Phase 3 – Field based training.
Phase 4 – Prospective observational study of pre-hospital paramedic ELS using saved ultrasound clips and wearable camera videos.
Results During classroom based training, all paramedics could obtain parasternal (PS) and subxiphoid (SX) images.
▸ 88% of attempts in both views were successful in the pulse check window.
▸ Theoretical knowledge improved (mean pre vs post course score 54% vs 89%; p<0.001) and at 10 weeks was non-significantly reduced (82%; p=0.13) but less so than practical performance (75% SX success, 25% PS success).
▸ By Sep 2015, 8 of 11 paramedics who attended initial training, had passed a triggered competency assessment and were practicing pre-hospital ELS independently.
▸ Between 23rd June 2014 and 31st Jan 2016, seven 3RU paramedics attended 45 patients suffering out-of-hospital CA where resuscitation was attempted and the Venue 40 ultrasound machine was available and used.
▸ 80% of first paramedic ELS attempts produced an adequate view which was excellent/good/satisfactory in 68%.

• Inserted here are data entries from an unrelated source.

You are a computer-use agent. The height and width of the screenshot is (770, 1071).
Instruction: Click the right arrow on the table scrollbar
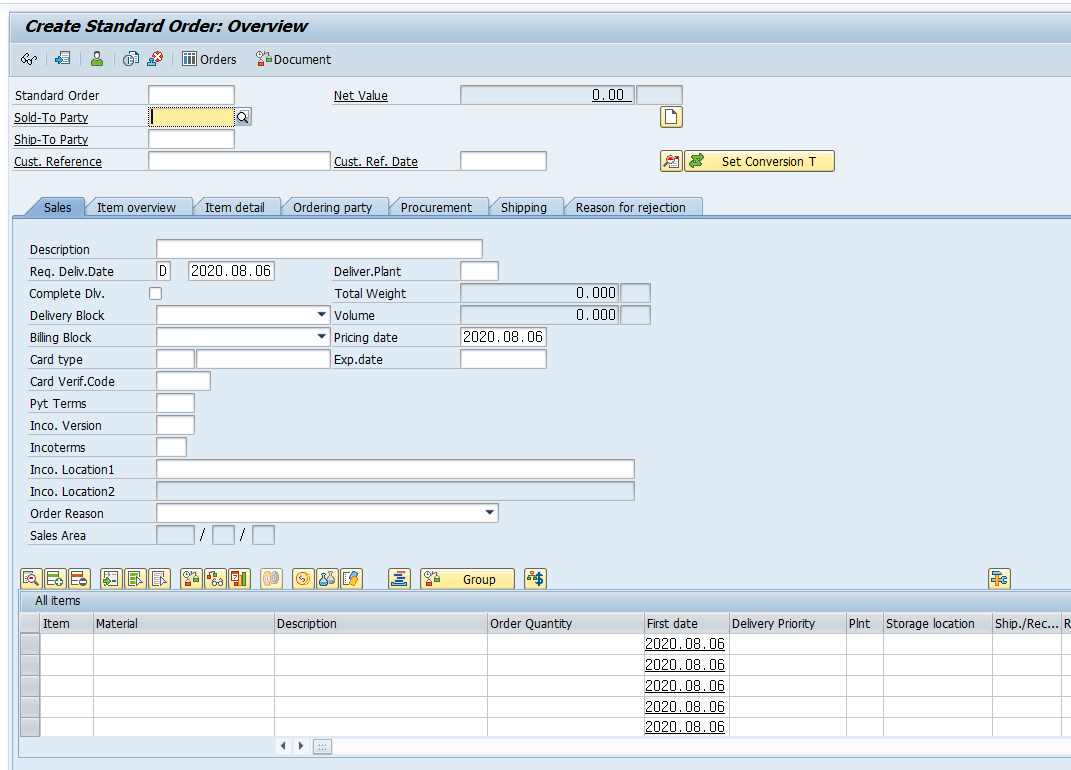[301, 746]
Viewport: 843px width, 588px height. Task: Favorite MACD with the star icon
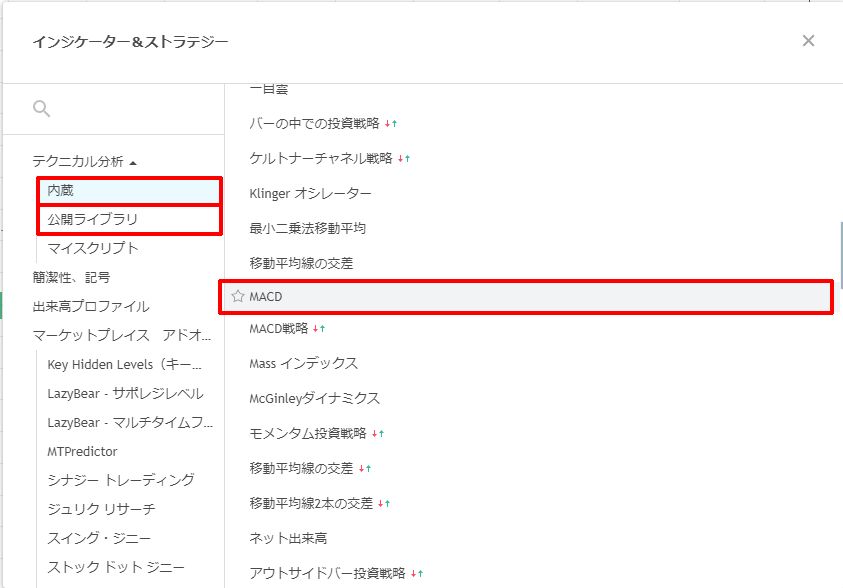tap(238, 297)
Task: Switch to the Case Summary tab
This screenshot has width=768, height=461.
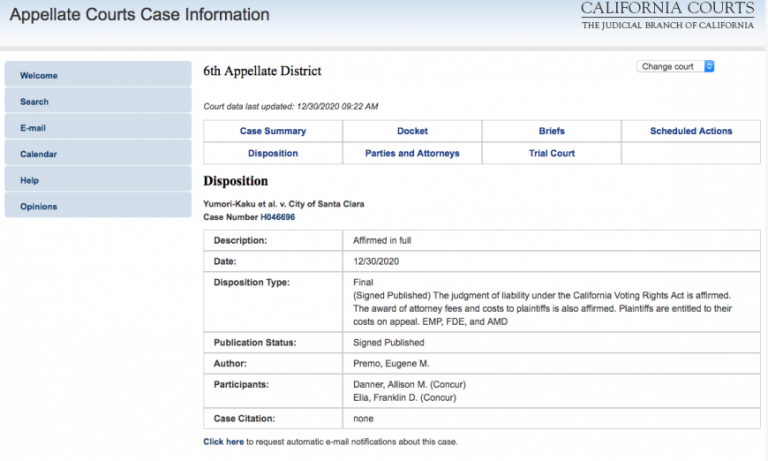Action: pos(273,131)
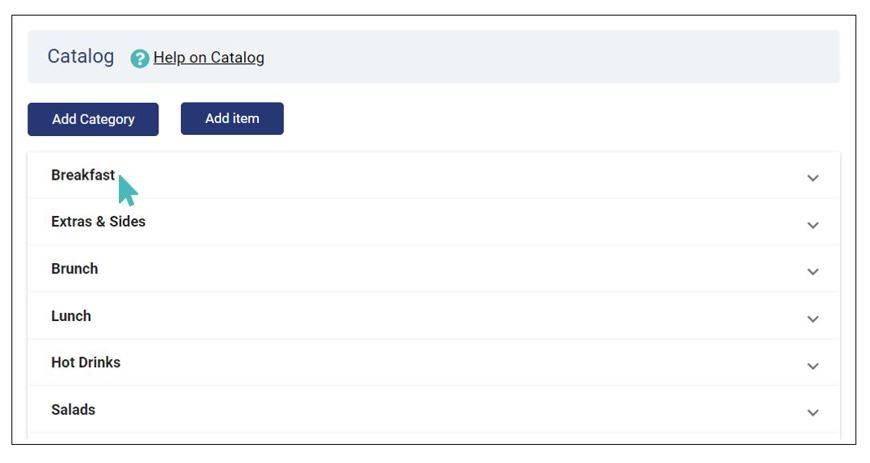
Task: Click blank middle area of Brunch row
Action: click(444, 269)
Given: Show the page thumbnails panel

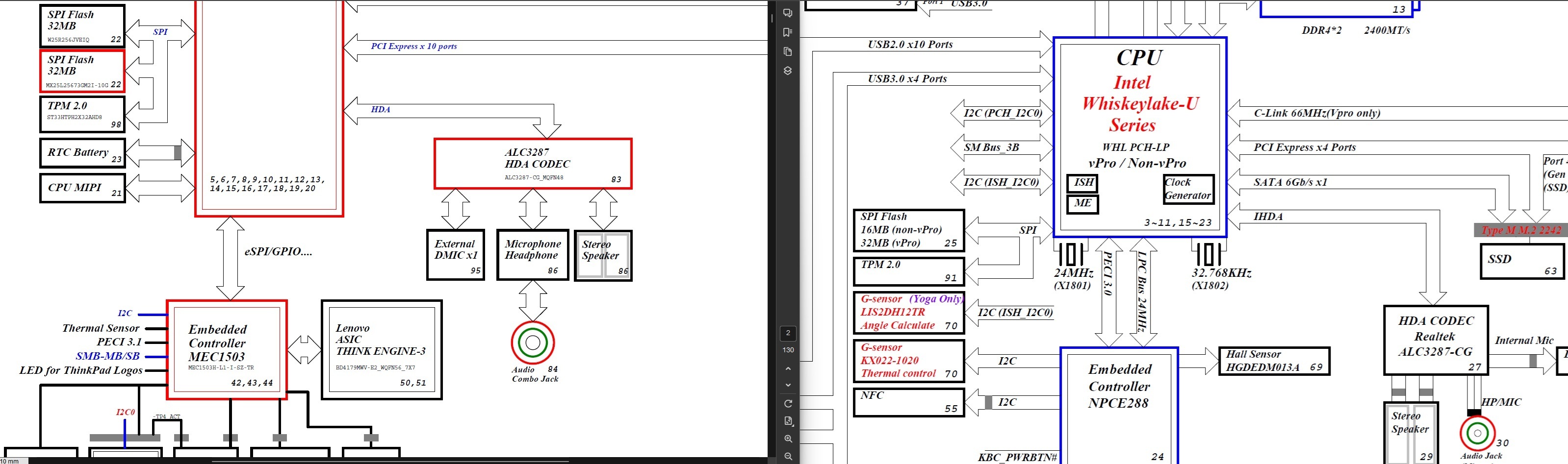Looking at the screenshot, I should point(788,51).
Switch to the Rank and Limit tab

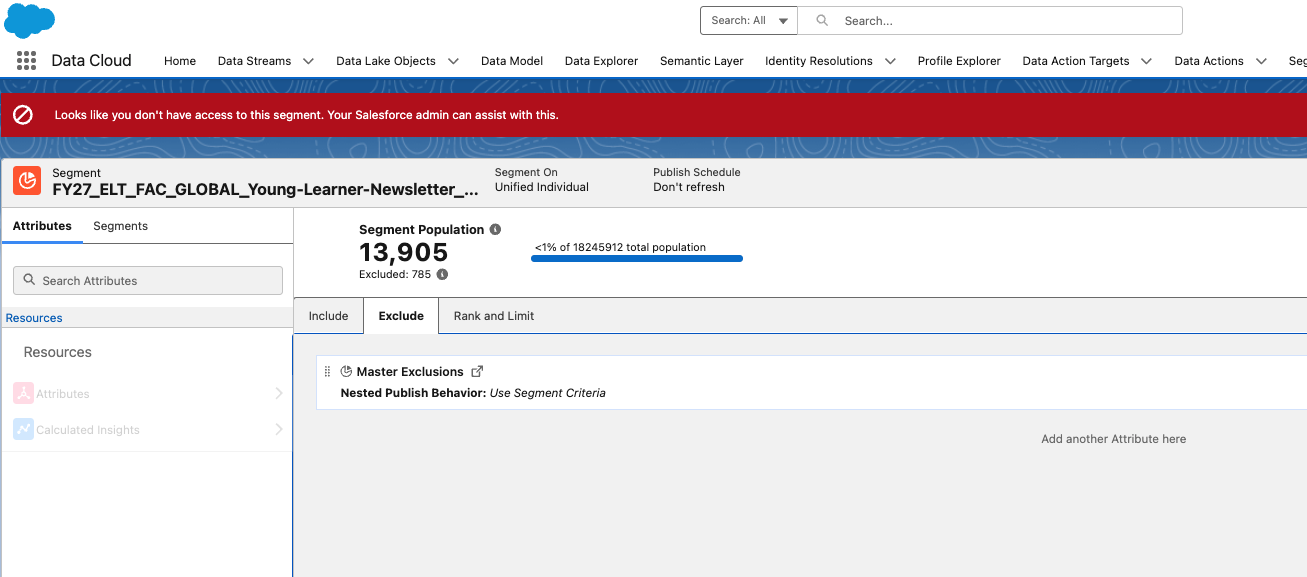point(494,316)
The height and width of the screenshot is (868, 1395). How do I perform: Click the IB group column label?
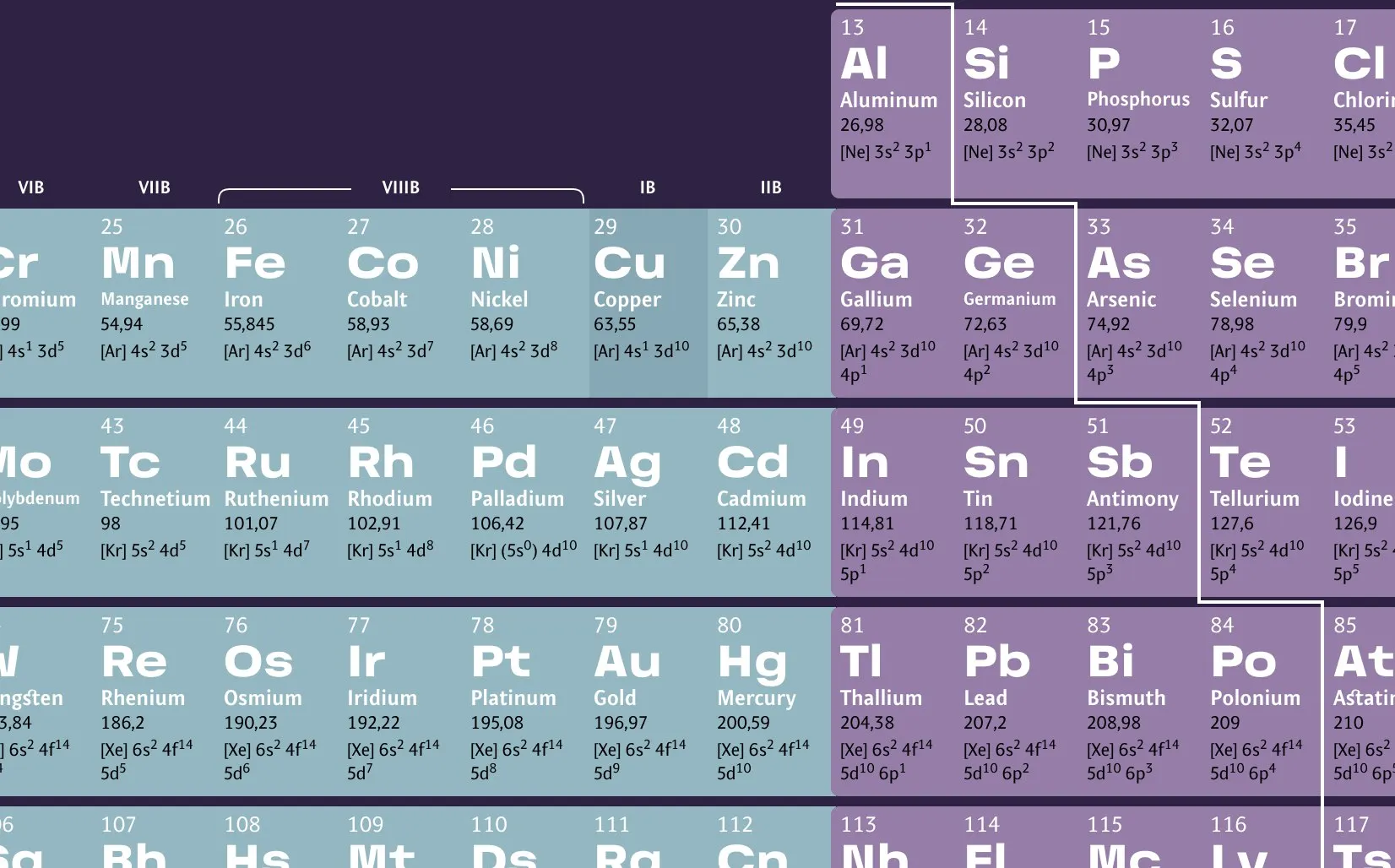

▸ 44% of views were obtained within the pulse check window with a median time off the chest of 17 seconds (IQR 13–20).
▸ A decision to perform ELS was communicated in 67% and the pulse check counted aloud in 60%.
▸ A manual pulse check was seen to be performed in a quarter of patients and the monitor rhythm checked in 38%.
▸ All decision changing scans involved a decision to stop resuscitation.
Conclusion Paramedics can perform focussed ELS in the classroom, integrate attempts into simulated CA scenarios and retain some of this knowledge.
▸ They obtain good ELS views in the pre-hospital environment but with longer hands off the chest times.
▸ The quality of life support may be reduced with less obvious pulse and monitor checking.
▸ Paramedic pre-hospital ELS is more likely to be performed in patients where discontinuation of resuscitation is being considered.
▸ Further training should focus on improving ELS situational awareness.